Out of sight, out of mind is an unacceptable approach for industrial pollution.
Oil and gas companies ask the federal government to leave their pipelines on the seafloor because it is less expensive and easier for them; but taxpayers can end up paying for their removal instead. If the pipelines later pose safety or environmental risks, there’s often no clear way to hold the companies responsible for their removal. The government is typically unable to compel companies to clean up their old pipelines after previously allowing them to leave the pipelines in place. The government may be unable to even contact the previous operators because they may be bankrupt, liquidated, or unreachable.
Pipelines no longer in use may still contain oil or chemicals that can pollute our waters. Abandoned pipelines are left to the mercy of the waves and hurricanes with no active monitoring to ensure they are not leaking oil. As pipelines age they are more likely to corrode and spill oil and chemicals into the ocean.
Abandoned pipelines also get in the way of coastal restoration. Louisiana’s work to rebuild lost coastal land requires moving sand to build new wetlands and barrier islands. But, about 80 percent of the sand in the Gulf of Mexico that could be used to rebuild Louisiana’s coast is blocked by oil and gas infrastructure including pipelines. The pipelines make the restoration projects more difficult and costly.
Offshore drilling pollutes our ocean.
The recent oil spill in California highlights the danger of oil and gas pipelines in our ocean and the need to move towards clean, renewable energy sources. A broken pipeline connected to an oil platform off the coast of Huntington Beach spewed tens of thousands of gallons of oil into the ocean. Dead birds washed ashore, and beaches and fisheries were closed. As always, oil disasters hurt our environment and coastal economies.

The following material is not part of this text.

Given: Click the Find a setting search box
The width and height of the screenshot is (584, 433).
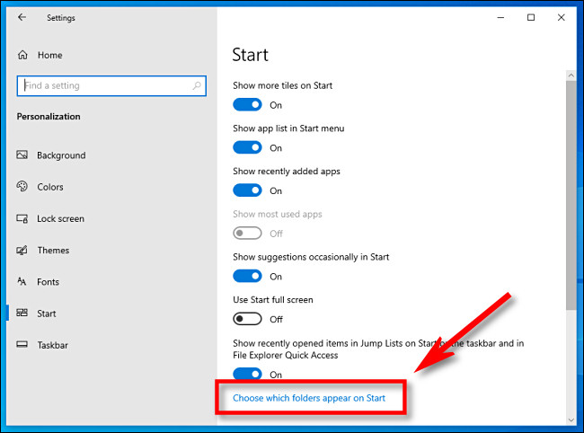Looking at the screenshot, I should pyautogui.click(x=103, y=85).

Every foot of pipeline in the ocean is another chance for pollution. There are 8,600 miles of active offshore oil and gas pipelines located on the seafloor of the Gulf of Mexico which are not reliably monitored for leaks. Double that mileage is no longer in use, but still taking up space on the seafloor and risking the health of our ocean for decades to come. Unfortunately, oil and chemical spills happen all the time. There were at least 7,000 oil spills between 2007 and 2018—an average of nearly two spills every day.

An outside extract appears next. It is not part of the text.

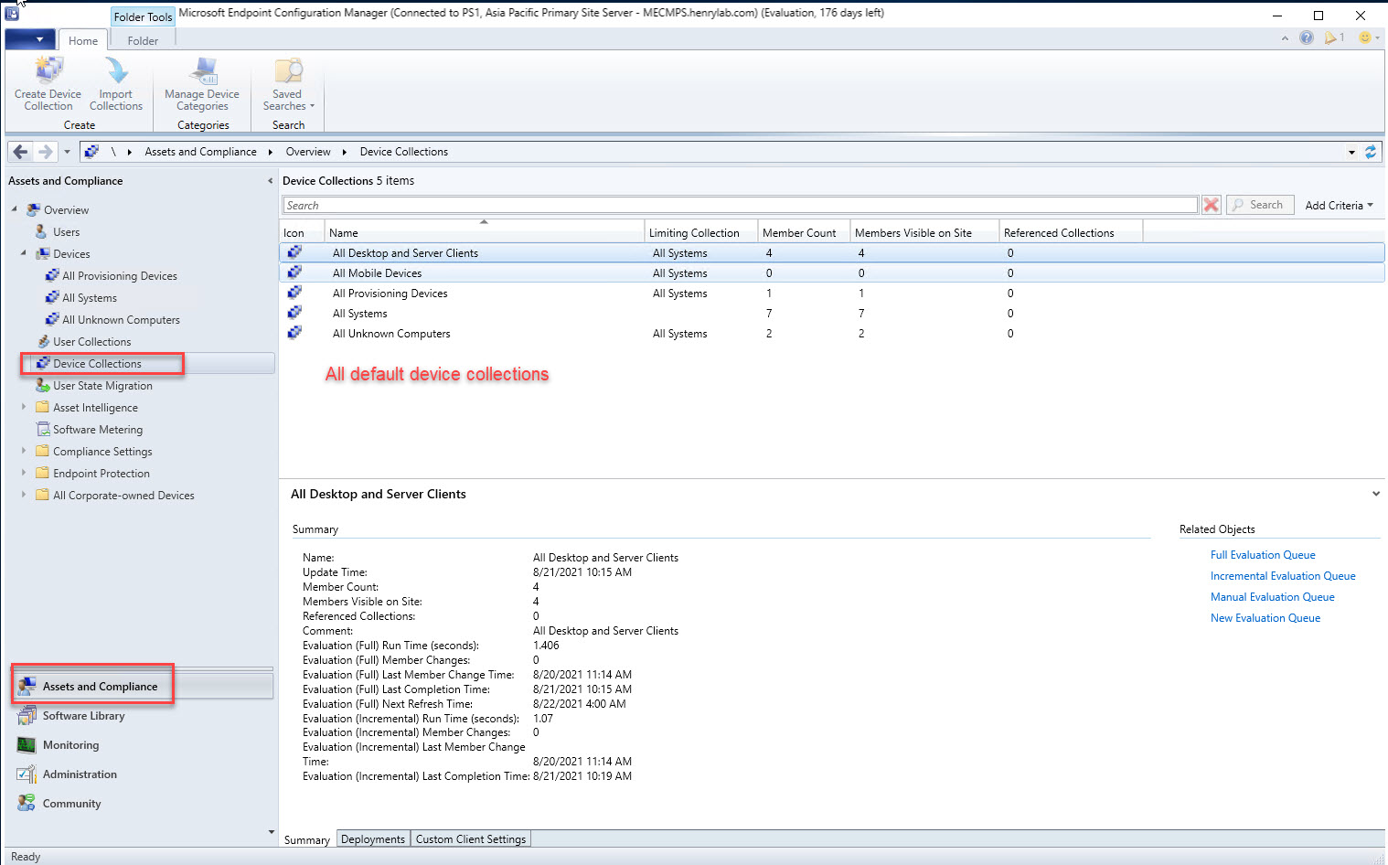The height and width of the screenshot is (865, 1388).
Task: Open the Monitoring workspace
Action: click(x=70, y=745)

Responsible decommissioning should be part of all offshore energy development. Decommissioning infrastructure can create jobs, support local economies, allow the environment to recover, and support the clean energy transition.
The federal government must protect our coasts from offshore drilling.
- The President and Congress must end all new leasing for oil and gas, starting with the Build Back Better Act.
- President Biden should uphold his campaign commitment to end all new offshore oil and gas leasing.
- Federal agencies have allowed the oil and gas industry to skirt financial assurances and their decommissioning obligations for far too long. BOEM and BSEE’s inaction and oversight failures must be corrected.
- Congress should direct BSEE to finalize regulations delayed since 2007 to increase oversight on active and decommissioned pipelines.